Spectroscopic and structural studies of fukugiside and morelloflavone biflavonoids in different Media combined with DFT and molecular docking calculations

Abstract

The structural features and intramolecular interactions of morelloflavone (MFL) and its glycoside fukugiside (FKS) from Garcinia species were investigated using B3LYP/6–311++G(d,p) level of theory. ¹H NMR, ¹³C NMR, FT-IR, FT-Raman, and UV–Vis spectroscopic analyses were also performed. Electronic absorptions were explored with TD-DFT in the gas phase and solvents (chloroform, DMSO, acetone), revealing significant solvent effects on electronic transitions. UV–Vis spectra in chloroform corroborated theoretical predictions, with key transitions attributed to LP (2) O7 → π* (C27-C30) and LP (2) O9 → π* (C33-C35), stabilized at 30.89 kJ/mol and 29.44 kJ/mol, respectively, as identified through NBO analysis. Non-covalent interactions and electronic localization were characterized through topological tools such as ELF, LOL, and RDG, elucidating weak interaction regions and electron density distribution.

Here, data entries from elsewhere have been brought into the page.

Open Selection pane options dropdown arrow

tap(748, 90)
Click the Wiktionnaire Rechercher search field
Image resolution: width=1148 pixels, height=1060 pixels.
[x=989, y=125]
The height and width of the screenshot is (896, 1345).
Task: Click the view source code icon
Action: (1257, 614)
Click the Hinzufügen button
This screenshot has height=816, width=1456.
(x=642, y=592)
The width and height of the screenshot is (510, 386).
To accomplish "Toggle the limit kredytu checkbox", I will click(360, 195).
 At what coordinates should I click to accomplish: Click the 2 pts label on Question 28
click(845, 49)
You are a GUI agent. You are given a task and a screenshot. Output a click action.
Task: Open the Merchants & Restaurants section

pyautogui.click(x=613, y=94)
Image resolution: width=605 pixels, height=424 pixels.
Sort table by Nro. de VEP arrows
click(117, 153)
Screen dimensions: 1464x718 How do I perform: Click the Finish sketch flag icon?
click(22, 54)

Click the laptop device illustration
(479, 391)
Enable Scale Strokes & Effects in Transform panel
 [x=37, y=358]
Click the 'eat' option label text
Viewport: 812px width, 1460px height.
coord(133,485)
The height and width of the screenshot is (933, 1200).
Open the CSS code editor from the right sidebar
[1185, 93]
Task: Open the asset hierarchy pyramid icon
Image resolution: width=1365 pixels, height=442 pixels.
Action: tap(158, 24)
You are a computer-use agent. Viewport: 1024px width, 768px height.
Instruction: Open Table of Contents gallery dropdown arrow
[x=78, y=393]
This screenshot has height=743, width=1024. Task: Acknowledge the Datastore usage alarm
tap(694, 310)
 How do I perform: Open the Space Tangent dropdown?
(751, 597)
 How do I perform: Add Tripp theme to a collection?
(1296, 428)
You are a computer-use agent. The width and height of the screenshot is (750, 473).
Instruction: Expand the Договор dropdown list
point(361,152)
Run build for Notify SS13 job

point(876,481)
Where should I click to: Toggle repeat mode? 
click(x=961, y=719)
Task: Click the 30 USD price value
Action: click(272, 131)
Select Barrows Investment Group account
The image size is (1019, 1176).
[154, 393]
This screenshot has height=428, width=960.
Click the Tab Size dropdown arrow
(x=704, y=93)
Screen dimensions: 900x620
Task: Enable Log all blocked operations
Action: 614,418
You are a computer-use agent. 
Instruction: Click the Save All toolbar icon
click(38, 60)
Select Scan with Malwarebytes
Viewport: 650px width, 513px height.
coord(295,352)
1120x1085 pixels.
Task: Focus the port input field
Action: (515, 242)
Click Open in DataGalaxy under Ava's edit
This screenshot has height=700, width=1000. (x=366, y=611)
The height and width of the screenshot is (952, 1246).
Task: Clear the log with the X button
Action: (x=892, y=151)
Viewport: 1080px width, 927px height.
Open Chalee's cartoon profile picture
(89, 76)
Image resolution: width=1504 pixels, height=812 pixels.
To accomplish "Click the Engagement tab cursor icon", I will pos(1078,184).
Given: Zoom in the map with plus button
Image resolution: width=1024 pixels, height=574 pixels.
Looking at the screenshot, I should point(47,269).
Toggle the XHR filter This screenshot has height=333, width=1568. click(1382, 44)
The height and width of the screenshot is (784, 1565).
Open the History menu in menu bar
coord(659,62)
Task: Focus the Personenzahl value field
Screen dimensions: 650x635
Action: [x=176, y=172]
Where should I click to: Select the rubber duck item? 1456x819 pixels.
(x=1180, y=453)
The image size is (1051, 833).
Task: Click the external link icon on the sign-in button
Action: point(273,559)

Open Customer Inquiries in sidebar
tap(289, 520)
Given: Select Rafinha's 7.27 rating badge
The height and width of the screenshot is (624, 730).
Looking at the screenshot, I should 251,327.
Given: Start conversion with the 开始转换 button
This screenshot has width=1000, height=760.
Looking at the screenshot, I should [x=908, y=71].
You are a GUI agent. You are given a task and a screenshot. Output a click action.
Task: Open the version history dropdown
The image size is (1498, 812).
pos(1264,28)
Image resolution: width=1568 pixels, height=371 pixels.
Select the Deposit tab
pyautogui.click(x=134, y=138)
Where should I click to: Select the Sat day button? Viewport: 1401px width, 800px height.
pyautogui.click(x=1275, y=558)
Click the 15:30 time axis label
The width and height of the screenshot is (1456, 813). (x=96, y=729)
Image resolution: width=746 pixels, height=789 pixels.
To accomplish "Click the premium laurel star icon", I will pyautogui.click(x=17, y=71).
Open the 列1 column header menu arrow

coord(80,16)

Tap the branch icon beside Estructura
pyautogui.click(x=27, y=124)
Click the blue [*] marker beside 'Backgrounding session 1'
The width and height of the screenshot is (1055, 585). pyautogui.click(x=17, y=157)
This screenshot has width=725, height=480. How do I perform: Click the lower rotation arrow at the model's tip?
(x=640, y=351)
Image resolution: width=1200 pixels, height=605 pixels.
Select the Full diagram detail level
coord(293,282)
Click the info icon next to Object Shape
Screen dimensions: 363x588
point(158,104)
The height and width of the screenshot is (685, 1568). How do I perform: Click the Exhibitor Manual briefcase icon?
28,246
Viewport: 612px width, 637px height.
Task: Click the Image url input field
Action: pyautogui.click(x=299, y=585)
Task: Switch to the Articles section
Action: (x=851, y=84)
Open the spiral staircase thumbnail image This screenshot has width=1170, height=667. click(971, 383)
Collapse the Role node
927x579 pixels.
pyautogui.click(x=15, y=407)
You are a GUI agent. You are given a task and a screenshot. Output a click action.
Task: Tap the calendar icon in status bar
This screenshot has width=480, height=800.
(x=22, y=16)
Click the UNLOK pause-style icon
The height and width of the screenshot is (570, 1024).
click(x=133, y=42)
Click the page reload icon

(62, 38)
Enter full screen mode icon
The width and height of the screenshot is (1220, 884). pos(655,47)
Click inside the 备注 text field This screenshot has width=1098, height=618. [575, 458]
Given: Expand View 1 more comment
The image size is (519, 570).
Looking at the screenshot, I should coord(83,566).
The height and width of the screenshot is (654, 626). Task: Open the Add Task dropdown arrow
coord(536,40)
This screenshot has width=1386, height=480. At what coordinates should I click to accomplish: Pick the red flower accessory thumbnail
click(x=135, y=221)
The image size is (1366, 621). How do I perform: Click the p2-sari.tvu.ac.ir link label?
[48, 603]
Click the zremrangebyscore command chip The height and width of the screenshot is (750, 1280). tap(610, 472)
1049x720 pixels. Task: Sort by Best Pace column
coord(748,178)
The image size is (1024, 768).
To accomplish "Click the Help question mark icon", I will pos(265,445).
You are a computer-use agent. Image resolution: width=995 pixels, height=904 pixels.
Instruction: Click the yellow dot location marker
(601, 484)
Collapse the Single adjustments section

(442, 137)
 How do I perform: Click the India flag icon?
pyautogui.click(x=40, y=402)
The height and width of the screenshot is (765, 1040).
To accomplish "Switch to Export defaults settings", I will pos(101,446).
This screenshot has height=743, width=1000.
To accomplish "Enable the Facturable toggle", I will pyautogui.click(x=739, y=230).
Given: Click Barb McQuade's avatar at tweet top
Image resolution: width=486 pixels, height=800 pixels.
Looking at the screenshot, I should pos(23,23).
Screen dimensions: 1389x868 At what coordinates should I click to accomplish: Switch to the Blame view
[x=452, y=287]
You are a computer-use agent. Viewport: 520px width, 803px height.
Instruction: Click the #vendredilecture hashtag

The molecular electrostatic potential (MEP) map was used to identify the reactive sites of the molecules, while TDOS and transition density matrix (TDM) analyses confirmed efficient charge transfer within the molecules. Biological insights were obtained through in silico studies. MFL exhibited promising tuberculosis inhibition, while FKS showed potential antiviral activity against COVID-19. Molecular docking results were validated by 100 ns molecular dynamics simulations, confirming the stability of ligand-receptor complexes. Additionally, ADMET profiling affirmed the drug-likeness and pharmacokinetic viability of both molecules. This integrated study highlights the structural, electronic, and pharmacological attributes of MFL and FKS.